Kepedulian Sertu Purwanto rupanya mengundang apresiasi banyak pihak. Termasuk dari kelurahan dan kecamatan setempat. Mereka membantu operasional sekolah serta mendata warga yang masih buta huruf dan mendorong mereka untuk mengikuti kelas-kelas Sertu Purwanto.
"Pak Purwanto ini mutiara desa kami. Jika tak ada beliau, mungkin angka buta huruf di Trenggalek masih tinggi," ujar Wardi SE, Lurah Tamanan. Tingginya angka itu berbarengan dengan tingginya angka putus sekolah. Beratnya kondisi geografis setempat yang berbukit-bukit serta anggapan orang bahwa sekolah itu tak penting. Menurut mereka, ;ebih baik meladang untuk bekerja saja.
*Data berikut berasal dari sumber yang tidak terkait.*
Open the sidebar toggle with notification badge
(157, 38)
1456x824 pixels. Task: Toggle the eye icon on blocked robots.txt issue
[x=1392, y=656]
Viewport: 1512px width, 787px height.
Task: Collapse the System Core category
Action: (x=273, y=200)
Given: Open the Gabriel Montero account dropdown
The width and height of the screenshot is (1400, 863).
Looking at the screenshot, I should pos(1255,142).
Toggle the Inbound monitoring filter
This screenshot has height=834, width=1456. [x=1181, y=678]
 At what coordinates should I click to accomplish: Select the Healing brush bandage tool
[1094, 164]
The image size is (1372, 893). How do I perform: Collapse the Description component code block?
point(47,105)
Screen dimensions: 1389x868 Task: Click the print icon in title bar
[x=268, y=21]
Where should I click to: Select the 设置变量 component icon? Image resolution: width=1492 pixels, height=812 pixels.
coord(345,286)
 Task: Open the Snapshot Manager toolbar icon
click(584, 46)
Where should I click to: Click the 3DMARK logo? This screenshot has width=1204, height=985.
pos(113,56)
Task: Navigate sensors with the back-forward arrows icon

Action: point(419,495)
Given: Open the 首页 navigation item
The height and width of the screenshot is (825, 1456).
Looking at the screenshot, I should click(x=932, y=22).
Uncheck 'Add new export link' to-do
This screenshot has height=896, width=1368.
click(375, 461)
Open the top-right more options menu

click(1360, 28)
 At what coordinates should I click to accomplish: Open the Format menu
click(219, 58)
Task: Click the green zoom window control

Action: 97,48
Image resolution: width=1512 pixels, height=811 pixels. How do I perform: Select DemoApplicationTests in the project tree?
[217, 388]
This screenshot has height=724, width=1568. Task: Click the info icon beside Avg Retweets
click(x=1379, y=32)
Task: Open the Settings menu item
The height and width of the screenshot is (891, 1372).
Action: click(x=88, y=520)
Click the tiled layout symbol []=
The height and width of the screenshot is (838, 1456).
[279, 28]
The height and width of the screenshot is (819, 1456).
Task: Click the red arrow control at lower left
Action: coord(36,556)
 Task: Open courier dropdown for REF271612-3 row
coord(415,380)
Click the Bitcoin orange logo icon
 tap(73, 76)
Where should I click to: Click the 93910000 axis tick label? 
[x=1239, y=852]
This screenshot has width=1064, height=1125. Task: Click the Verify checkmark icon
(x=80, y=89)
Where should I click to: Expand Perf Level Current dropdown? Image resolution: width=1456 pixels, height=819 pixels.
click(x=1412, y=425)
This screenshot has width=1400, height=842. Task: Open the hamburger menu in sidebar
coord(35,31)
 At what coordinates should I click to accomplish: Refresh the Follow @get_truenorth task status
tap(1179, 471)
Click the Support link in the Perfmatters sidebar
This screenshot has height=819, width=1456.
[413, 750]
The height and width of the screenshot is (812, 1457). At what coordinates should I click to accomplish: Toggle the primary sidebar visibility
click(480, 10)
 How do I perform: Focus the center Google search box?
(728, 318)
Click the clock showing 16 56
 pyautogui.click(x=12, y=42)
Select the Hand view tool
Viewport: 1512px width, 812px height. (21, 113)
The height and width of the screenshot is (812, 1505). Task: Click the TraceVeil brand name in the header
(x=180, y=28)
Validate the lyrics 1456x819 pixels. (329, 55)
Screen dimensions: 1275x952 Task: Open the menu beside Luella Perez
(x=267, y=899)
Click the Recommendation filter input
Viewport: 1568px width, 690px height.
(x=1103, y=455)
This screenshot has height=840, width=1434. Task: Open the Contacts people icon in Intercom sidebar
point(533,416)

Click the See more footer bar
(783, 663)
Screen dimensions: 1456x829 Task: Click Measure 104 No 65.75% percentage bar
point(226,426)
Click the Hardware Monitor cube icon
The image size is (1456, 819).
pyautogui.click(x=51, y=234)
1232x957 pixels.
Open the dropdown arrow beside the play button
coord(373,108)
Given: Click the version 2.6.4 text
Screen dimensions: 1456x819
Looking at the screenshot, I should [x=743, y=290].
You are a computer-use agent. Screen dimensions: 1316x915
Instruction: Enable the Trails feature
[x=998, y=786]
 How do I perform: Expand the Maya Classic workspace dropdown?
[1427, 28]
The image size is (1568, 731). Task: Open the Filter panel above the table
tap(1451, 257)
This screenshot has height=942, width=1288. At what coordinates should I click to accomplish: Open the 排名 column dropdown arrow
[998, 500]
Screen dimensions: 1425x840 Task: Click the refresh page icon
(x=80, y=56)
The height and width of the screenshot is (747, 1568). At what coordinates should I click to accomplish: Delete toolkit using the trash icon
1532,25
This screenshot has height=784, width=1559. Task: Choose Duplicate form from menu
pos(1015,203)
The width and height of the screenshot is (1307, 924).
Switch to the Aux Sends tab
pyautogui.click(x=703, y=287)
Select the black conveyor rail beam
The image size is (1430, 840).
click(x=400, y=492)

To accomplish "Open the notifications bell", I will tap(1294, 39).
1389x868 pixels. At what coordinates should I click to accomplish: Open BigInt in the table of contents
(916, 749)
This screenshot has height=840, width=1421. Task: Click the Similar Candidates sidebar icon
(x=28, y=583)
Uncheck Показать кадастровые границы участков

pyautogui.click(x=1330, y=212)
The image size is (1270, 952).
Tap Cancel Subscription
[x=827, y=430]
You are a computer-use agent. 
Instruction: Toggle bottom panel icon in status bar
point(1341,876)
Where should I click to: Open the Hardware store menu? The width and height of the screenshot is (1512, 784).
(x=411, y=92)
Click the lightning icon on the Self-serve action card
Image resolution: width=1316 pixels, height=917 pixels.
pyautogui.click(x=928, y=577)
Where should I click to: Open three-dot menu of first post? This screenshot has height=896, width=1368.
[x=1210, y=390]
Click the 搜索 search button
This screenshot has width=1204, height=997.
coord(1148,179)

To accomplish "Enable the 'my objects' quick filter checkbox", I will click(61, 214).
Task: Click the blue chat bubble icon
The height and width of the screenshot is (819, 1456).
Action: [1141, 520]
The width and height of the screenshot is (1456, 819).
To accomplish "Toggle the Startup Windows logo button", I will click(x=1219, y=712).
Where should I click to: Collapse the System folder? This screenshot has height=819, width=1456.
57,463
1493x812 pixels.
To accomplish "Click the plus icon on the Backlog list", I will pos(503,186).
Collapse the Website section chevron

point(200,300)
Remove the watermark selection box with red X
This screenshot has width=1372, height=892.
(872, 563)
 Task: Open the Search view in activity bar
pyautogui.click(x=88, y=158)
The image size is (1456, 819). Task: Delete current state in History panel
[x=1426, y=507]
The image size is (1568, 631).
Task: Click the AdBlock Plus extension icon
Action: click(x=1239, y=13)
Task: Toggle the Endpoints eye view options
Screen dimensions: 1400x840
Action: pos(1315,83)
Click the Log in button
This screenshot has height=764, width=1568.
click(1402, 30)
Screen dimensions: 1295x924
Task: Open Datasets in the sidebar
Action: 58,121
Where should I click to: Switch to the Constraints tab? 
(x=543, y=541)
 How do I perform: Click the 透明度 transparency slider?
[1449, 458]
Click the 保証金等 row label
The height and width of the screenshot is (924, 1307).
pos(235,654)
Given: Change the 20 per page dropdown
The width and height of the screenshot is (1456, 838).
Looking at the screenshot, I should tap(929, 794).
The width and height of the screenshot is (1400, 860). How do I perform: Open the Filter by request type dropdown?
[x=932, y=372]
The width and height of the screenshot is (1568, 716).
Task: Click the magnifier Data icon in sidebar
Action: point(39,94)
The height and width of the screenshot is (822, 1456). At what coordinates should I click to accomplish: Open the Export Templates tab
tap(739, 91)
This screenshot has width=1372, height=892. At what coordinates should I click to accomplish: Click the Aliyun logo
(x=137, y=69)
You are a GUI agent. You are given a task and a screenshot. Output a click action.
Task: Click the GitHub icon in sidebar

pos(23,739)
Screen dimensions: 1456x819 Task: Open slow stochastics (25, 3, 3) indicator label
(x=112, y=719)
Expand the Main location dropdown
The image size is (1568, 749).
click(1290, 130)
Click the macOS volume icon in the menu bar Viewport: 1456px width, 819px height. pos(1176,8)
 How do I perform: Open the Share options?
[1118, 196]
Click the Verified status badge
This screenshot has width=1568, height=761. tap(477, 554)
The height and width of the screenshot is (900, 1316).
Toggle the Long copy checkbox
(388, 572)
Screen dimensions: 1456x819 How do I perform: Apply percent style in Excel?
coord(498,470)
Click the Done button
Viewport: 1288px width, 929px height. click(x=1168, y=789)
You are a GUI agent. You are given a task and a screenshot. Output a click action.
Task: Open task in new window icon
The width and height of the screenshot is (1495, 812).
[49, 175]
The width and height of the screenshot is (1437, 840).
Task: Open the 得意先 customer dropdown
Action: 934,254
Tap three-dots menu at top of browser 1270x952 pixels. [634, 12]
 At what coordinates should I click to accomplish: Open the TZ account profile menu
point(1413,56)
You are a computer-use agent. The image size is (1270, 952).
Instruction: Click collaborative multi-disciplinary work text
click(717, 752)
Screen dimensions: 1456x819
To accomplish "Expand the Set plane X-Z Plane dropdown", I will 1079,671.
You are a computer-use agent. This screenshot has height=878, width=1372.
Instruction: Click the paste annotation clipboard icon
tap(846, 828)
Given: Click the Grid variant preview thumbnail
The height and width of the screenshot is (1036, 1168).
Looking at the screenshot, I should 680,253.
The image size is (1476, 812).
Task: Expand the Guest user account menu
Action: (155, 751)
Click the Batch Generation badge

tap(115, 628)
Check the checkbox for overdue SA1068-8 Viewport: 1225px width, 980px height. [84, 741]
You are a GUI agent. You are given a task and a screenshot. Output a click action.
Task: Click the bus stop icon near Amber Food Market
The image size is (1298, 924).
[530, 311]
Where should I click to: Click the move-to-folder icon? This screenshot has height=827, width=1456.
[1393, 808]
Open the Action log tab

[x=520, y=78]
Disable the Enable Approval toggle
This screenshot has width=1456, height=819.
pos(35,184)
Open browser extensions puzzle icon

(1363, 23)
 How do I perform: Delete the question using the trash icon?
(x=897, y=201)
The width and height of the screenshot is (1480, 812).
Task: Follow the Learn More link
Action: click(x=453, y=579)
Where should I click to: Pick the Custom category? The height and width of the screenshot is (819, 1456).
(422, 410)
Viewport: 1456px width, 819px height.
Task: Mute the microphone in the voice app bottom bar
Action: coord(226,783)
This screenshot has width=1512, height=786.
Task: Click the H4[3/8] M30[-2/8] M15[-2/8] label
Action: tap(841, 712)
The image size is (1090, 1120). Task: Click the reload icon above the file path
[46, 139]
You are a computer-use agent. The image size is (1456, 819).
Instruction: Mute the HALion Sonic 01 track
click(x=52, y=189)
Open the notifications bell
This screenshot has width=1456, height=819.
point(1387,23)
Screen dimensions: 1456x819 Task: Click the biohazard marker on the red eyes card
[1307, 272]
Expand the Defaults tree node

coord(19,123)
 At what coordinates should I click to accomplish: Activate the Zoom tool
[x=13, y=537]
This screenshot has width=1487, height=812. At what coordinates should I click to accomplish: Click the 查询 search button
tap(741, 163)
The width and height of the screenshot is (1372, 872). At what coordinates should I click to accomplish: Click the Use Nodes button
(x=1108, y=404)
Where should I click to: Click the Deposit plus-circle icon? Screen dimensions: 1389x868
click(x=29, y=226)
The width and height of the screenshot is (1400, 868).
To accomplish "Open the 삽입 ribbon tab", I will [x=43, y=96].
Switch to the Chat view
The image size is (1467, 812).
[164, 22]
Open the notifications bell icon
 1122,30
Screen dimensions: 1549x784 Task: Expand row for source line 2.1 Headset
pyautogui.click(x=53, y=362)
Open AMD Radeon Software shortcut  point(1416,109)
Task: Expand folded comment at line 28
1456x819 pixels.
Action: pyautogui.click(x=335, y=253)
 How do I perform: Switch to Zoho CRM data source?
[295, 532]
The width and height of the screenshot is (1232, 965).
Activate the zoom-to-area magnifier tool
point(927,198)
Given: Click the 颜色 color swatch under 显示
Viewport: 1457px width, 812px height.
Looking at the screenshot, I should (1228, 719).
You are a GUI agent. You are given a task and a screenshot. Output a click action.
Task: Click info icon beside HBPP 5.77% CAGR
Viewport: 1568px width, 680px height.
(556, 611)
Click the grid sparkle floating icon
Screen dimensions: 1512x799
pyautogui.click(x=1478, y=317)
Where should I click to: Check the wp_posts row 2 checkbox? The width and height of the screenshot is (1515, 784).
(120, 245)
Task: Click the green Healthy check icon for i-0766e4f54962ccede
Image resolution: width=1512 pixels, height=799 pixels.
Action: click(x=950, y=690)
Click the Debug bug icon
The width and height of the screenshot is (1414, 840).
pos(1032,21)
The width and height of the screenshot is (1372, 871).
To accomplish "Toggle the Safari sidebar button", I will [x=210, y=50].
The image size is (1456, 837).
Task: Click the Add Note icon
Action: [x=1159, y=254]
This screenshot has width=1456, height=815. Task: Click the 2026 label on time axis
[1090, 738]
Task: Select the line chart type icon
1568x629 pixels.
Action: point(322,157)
"Mengubah mindset itu yang butuh kerja keras. Saya yakinkan, bahwa meski sudah sepuh, mereka harus bisa baca-tulis. Supaya tidak mudah dicurangi orang. Supaya mereka memahami bahwa sampai kapan pun, ilmu itu bermanfaat," terangnya.
Bahkan, Sertu Purwanto merogoh kocek pribadinya untuk memberi hadiah pada siapa saja yang mau belajar. Baik berupa peralatan tulis maupun bantuan makanan. "Saya beramal dan beramal itu selalu mendatangkan rezeki. Insyaallah saya tidak pernah kekurangan. Selalu saya sisihkan untuk mereka," ujarnya.
Probo Darono Yakti, akademisi Unair mengapresiasi kepedulian Sertu Purwanto. "Beliau membantu pengentasan buta huruf. Apa yang dilakukannya merupakan kegiatan kemanusiaan yang mulia," ujarnya.